Insomma: viva la Kerber, capace di raccogliere l'eredità di Steffi Graf, che le ha mandato messaggini di congratulazioni dopo il match (anche perché il suo record di 22 Slam vinti a pari merito con la Williams, alla fine ha resistito). Brava Angelique che a 28 anni ha coronato il sogno da ragazza grazie a molti sacrifici. Però se il risultato di un match si spiega col fatto che una tennista sia più brava a difendersi di un'altra e più capace a ributtare di là la palla, allora c'è qualcosa di sbagliato. Perché le ragazze in attivo sul circuito ormai sembrano un po' tutte uguali e il tennis tutto potenza e palestra sta un po' snaturando la bellezza di un'arte che non ha più grandi rivalità. In pratica: se è vero che la Pliskova ha dimostrato di avere un gioco più vario e divertente, il fatto che abbia vinto la Kerber è il trionfo di un metodo di insegnamento ormai diventato standard. Basta far visita ad un qualsiasi centro di allenamento per vederlo. «Per prima cosa durante la preparazione io cerco davvero di giocare in maniera intensa e non giocare semplicemente due, tre ore tanto per fare ha spiegato Angelique dopo il trionfo -. Così come scendo in campo per essere intensa nel mio gioco e anche quando sono in palestra faccio molti sprint e movimenti. Sono queste le differenze rispetto al passato, soprattutto nella prestagione». Aggressività e palestra, ecco appunto la spiegazione. Oltre ovviamente il lavoro di testa, che nel tennis resta una componente essenziale.
C'è, diciamolo, rischio disaffezione.
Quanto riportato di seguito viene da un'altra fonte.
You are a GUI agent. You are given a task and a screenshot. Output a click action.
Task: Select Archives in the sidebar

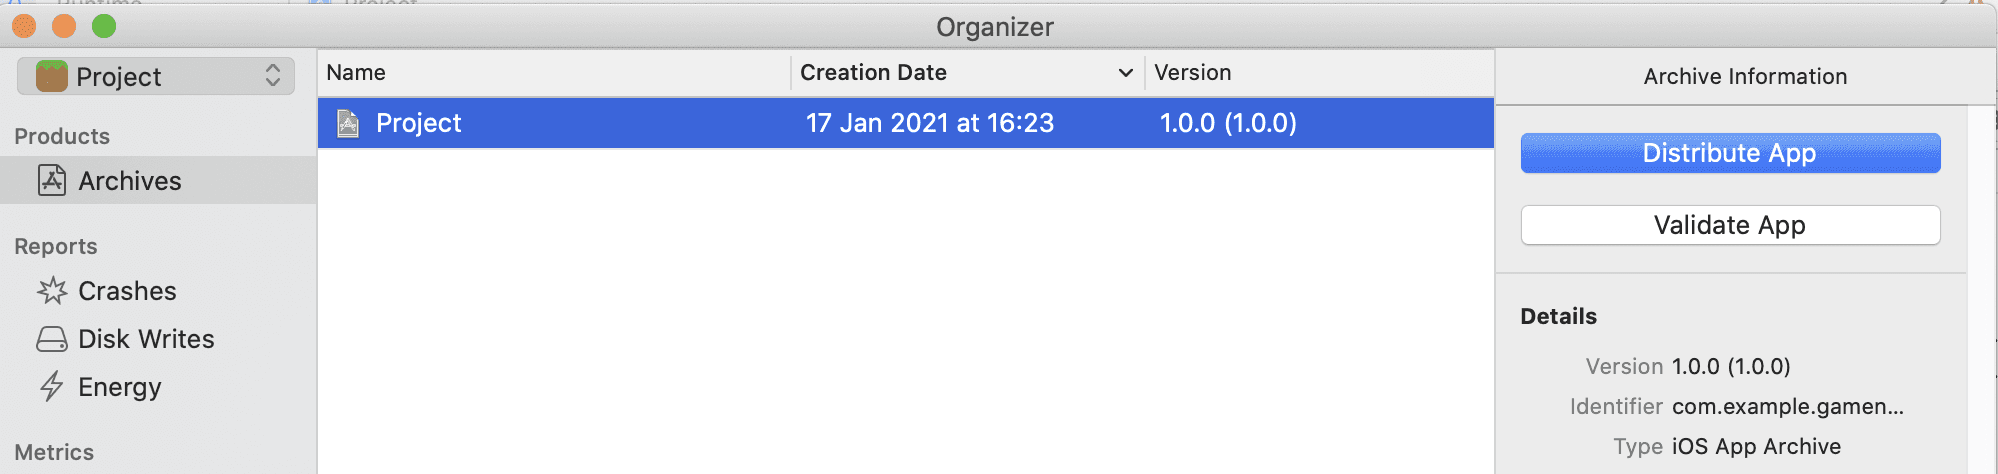(130, 181)
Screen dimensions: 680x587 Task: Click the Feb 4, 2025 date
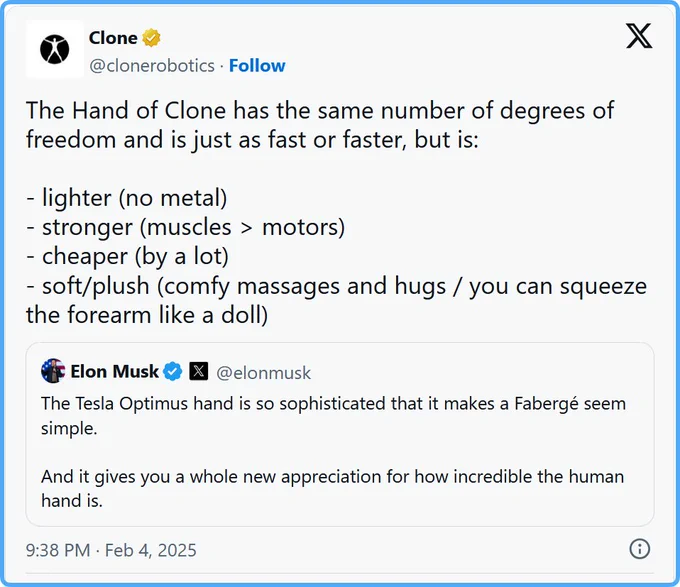click(x=150, y=550)
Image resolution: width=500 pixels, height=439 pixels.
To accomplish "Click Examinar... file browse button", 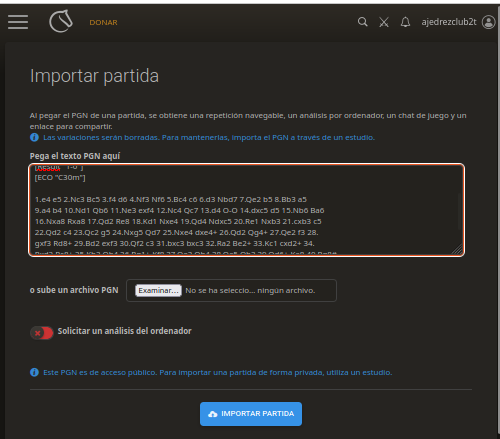I will 158,290.
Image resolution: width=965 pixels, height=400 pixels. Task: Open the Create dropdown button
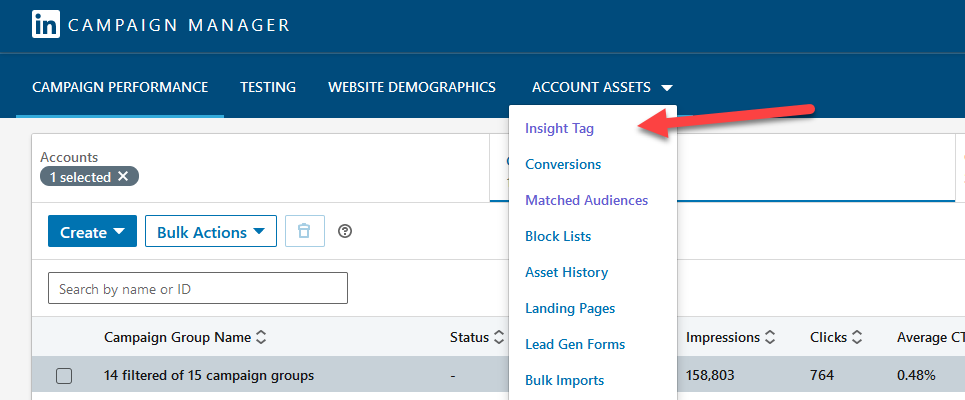coord(92,232)
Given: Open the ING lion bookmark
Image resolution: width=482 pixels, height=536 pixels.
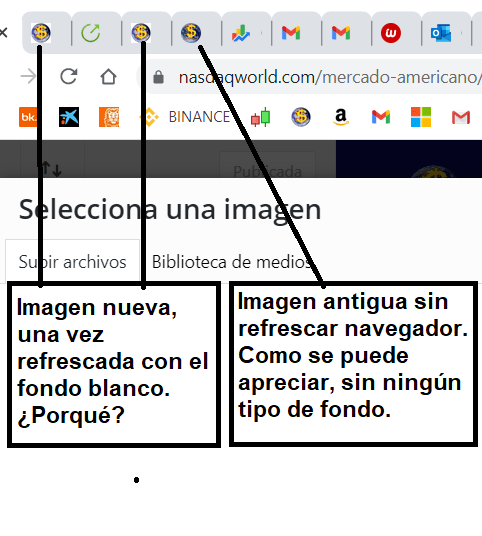Looking at the screenshot, I should 109,117.
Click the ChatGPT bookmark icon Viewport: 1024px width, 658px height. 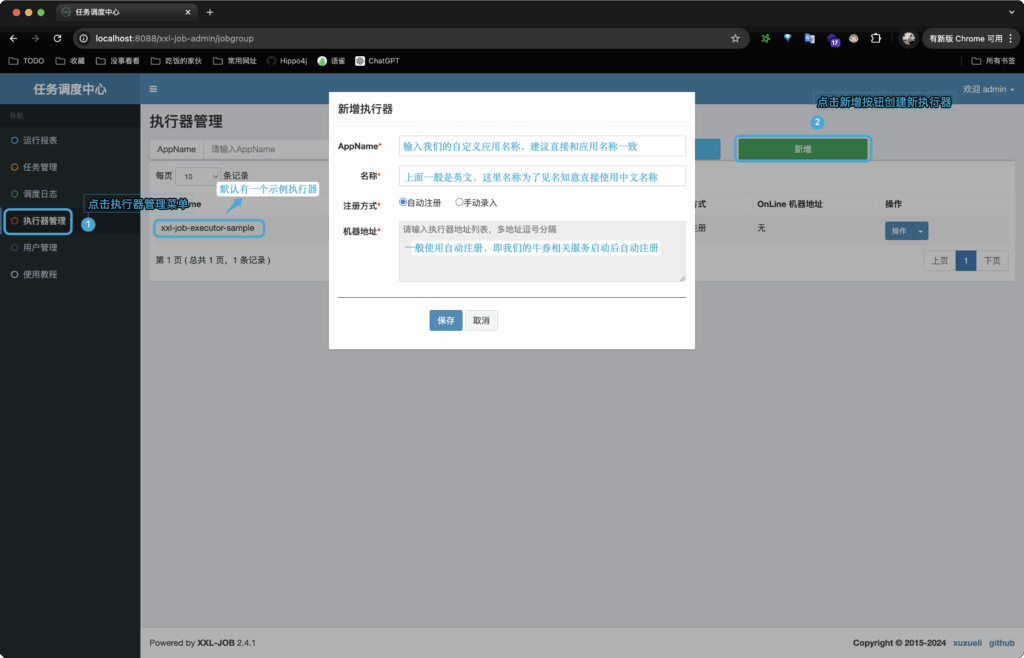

Per esempio la Muguruza, vincitrice a Parigi, è sicuramente più personaggio ma si è successivamente persa davanti al momento del trionfo. Mentre la Kerber non si è fatta spaventare, dimostrando di essere la migliore ma non certo una numero 1 per tutti. Una numero 1 come il suo idolo Steffi, appunto: «Dovrò abituarmi al ruolo, all'inizio mi sembrerà tutto strano».
Non solo a lei, perché come dice la Pliskova qualcosa nel circuito sta cambiando: «Negli Slam di quest'anno ci sono state tre vincitrici differenti e diverse giocatrici stanno venendo fuori. È bello vedere vincere non sempre le stesse ragazze». Questo è vero, ma se giocano più o meno tutte uguali allora poi il rischio è che la gente se ne stia a casa. O spenga il televisore.